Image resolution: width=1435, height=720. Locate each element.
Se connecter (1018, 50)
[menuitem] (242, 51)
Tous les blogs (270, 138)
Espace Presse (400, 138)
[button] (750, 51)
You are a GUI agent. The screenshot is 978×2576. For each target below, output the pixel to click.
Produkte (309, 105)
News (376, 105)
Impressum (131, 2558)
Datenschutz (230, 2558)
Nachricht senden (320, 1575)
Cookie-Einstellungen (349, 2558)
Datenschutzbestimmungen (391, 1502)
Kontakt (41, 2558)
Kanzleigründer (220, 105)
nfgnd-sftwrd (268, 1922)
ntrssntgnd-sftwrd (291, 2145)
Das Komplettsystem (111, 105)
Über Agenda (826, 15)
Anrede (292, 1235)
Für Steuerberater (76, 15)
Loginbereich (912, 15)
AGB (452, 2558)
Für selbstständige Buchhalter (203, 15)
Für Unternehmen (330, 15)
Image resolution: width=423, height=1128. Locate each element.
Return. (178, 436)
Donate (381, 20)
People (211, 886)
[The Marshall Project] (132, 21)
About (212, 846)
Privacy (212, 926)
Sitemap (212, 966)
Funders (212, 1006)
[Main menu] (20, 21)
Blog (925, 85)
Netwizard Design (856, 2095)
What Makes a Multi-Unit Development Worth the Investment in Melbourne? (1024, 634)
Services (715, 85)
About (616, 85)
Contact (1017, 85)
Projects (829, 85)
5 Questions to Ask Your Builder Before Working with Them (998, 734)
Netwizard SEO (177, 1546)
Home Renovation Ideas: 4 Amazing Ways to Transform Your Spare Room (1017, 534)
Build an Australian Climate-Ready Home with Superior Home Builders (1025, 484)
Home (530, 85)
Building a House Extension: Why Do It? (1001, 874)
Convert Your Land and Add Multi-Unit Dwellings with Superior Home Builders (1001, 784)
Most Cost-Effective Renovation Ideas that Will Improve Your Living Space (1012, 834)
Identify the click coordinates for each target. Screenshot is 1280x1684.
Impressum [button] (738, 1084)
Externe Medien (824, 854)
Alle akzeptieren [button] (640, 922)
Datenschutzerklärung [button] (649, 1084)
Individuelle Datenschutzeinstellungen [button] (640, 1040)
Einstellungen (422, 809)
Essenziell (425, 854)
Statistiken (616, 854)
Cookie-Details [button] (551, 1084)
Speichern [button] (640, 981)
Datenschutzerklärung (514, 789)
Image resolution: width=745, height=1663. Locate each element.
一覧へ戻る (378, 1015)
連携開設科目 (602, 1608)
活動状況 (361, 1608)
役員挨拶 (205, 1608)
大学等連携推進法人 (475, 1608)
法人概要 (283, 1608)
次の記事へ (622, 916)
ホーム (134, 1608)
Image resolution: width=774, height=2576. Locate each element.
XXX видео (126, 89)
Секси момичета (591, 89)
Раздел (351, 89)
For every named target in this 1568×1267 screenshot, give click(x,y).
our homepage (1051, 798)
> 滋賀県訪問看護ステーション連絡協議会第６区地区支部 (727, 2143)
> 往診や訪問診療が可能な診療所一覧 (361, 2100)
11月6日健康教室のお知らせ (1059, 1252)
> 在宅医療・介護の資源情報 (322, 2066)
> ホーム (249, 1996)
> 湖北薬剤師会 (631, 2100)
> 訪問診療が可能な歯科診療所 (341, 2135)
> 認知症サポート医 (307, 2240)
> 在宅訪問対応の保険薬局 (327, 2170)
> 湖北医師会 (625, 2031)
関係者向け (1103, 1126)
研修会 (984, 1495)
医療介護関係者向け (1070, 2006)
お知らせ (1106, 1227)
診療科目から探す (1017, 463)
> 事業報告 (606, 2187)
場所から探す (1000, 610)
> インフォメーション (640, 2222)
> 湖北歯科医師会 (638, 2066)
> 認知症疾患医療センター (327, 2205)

───

## Exercise objective
Switch each "Image resolution" in the lines above to "Screen resolution", then output every line again with nothing else changed.

## Response to this exercise
Screen resolution: width=1435, height=720. Locate each element.
Se connecter (1018, 50)
[menuitem] (242, 51)
Tous les blogs (270, 138)
Espace Presse (400, 138)
[button] (750, 51)
You are a GUI agent. The screenshot is 978×2576. For each target below, output the pixel to click.
Produkte (309, 105)
News (376, 105)
Impressum (131, 2558)
Datenschutz (230, 2558)
Nachricht senden (320, 1575)
Cookie-Einstellungen (349, 2558)
Datenschutzbestimmungen (391, 1502)
Kontakt (41, 2558)
Kanzleigründer (220, 105)
nfgnd-sftwrd (268, 1922)
ntrssntgnd-sftwrd (291, 2145)
Das Komplettsystem (111, 105)
Über Agenda (826, 15)
Anrede (292, 1235)
Für Steuerberater (76, 15)
Loginbereich (912, 15)
AGB (452, 2558)
Für selbstständige Buchhalter (203, 15)
Für Unternehmen (330, 15)
Screen resolution: width=423, height=1128. Locate each element.
Return. (178, 436)
Donate (381, 20)
People (211, 886)
[The Marshall Project] (132, 21)
About (212, 846)
Privacy (212, 926)
Sitemap (212, 966)
Funders (212, 1006)
[Main menu] (20, 21)
Blog (925, 85)
Netwizard Design (856, 2095)
What Makes a Multi-Unit Development Worth the Investment in Melbourne? (1024, 634)
Services (715, 85)
About (616, 85)
Contact (1017, 85)
Projects (829, 85)
5 Questions to Ask Your Builder Before Working with Them (998, 734)
Netwizard SEO (177, 1546)
Home Renovation Ideas: 4 Amazing Ways to Transform Your Spare Room (1017, 534)
Build an Australian Climate-Ready Home with Superior Home Builders (1025, 484)
Home (530, 85)
Building a House Extension: Why Do It? (1001, 874)
Convert Your Land and Add Multi-Unit Dwellings with Superior Home Builders (1001, 784)
Most Cost-Effective Renovation Ideas that Will Improve Your Living Space (1012, 834)
Identify the click coordinates for each target. Screenshot is 1280x1684.
Impressum [button] (738, 1084)
Externe Medien (824, 854)
Alle akzeptieren [button] (640, 922)
Datenschutzerklärung [button] (649, 1084)
Individuelle Datenschutzeinstellungen [button] (640, 1040)
Einstellungen (422, 809)
Essenziell (425, 854)
Statistiken (616, 854)
Cookie-Details [button] (551, 1084)
Speichern [button] (640, 981)
Datenschutzerklärung (514, 789)
Screen resolution: width=745, height=1663. Locate each element.
一覧へ戻る (378, 1015)
連携開設科目 (602, 1608)
活動状況 (361, 1608)
役員挨拶 (205, 1608)
大学等連携推進法人 (475, 1608)
法人概要 (283, 1608)
次の記事へ (622, 916)
ホーム (134, 1608)
Screen resolution: width=774, height=2576. Locate each element.
XXX видео (126, 89)
Секси момичета (591, 89)
Раздел (351, 89)
For every named target in this 1568×1267 screenshot, give click(x,y).
our homepage (1051, 798)
> 滋賀県訪問看護ステーション連絡協議会第６区地区支部 (727, 2143)
> 往診や訪問診療が可能な診療所一覧 (361, 2100)
11月6日健康教室のお知らせ (1059, 1252)
> 在宅医療・介護の資源情報 (322, 2066)
> ホーム (249, 1996)
> 湖北薬剤師会 (631, 2100)
> 訪問診療が可能な歯科診療所 (341, 2135)
> 認知症サポート医 (307, 2240)
> 在宅訪問対応の保険薬局 (327, 2170)
> 湖北医師会 (625, 2031)
関係者向け (1103, 1126)
研修会 (984, 1495)
医療介護関係者向け (1070, 2006)
お知らせ (1106, 1227)
診療科目から探す (1017, 463)
> 事業報告 (606, 2187)
場所から探す (1000, 610)
> インフォメーション (640, 2222)
> 湖北歯科医師会 (638, 2066)
> 認知症疾患医療センター (327, 2205)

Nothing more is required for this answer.